前ブログから引越しをよぎなくされ、流れ着いたおばさんのひとりごと

『反貧困』

2008-06-04 20:49:32 | 本と雑誌

 あまり新刊本とか買わない人なのだけれど、これは、ちょっと気持ちが動いて買ってしまった。「滑り台社会」という副題は、かなり、恐ろしい言葉だ。

貧困は、社会と政治に対する問いかけである。その問いを、正面から受け止め、逃げずに立ち向かう強さをもった社会を作りたい。過ちを正すのに、遅すぎるということはない。私たちは、この社会に生きている。この社会を変えていく以外に、「すべり台社会」から脱出する方途はない。(帯引用)
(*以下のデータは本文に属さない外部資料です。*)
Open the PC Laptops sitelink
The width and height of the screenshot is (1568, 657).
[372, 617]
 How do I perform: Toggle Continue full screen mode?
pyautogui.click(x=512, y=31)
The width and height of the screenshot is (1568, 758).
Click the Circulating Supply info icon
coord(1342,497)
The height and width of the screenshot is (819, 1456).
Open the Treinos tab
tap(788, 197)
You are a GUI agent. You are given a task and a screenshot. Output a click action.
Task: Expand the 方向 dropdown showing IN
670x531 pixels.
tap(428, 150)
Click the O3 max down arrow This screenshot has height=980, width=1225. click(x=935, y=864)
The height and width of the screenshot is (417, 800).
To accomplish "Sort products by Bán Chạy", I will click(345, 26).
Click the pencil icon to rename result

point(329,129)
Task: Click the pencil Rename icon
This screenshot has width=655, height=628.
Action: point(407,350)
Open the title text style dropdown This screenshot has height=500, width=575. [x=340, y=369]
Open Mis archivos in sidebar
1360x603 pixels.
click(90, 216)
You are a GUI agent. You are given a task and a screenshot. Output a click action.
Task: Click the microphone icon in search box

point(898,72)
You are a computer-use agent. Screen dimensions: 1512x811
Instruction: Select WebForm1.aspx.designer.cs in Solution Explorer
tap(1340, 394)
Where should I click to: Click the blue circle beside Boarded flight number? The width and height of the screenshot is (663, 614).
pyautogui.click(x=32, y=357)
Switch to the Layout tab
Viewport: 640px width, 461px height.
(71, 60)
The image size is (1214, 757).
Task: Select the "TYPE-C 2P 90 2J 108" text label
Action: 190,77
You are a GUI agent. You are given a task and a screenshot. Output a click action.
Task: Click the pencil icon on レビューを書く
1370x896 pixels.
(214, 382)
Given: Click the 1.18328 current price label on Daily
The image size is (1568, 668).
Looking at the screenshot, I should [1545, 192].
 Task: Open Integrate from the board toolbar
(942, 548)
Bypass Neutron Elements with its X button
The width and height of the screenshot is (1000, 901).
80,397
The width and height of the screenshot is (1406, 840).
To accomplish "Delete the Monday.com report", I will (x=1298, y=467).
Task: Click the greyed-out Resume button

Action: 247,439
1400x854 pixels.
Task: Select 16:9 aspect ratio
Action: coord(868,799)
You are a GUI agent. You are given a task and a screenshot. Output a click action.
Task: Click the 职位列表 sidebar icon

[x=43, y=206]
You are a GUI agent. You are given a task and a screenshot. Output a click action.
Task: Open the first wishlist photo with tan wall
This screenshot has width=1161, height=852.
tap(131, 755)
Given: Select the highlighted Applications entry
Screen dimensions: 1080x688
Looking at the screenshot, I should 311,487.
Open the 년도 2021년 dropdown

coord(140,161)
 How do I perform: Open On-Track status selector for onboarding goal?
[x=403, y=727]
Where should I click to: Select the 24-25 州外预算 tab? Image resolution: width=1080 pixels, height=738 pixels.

 底に落ちてしまった人々は、もやは、自力では這い上がれない状態になり、貧困に塗れる。

 かつて私もこうなってしまった人を「自己責任」の言葉でくくっていたけれど、どうも、そうではないらしい。

 一把ひとからげでくくってしまうには、あまりに、複雑で、厳しい現実があるみたいだ。

 落ちていく人々は、「溜め」がないと筆者は言う。窮地に陥った時に留まっていられるだけの経済的、人的な支援を得られるような、余裕という感じかなと思うけど、それが、ない人々は、滑り台をつるんと落ちるように、落下していくと言うのだ。

 今までは幾重にもセーフティネットがあったのだけど、それも、もはや機能してない。だから、路上生活者、ネットカフェ難民などになってしまい、もう、自分ではどうすることもできない状態に追い込まれている人が増えているのだろう。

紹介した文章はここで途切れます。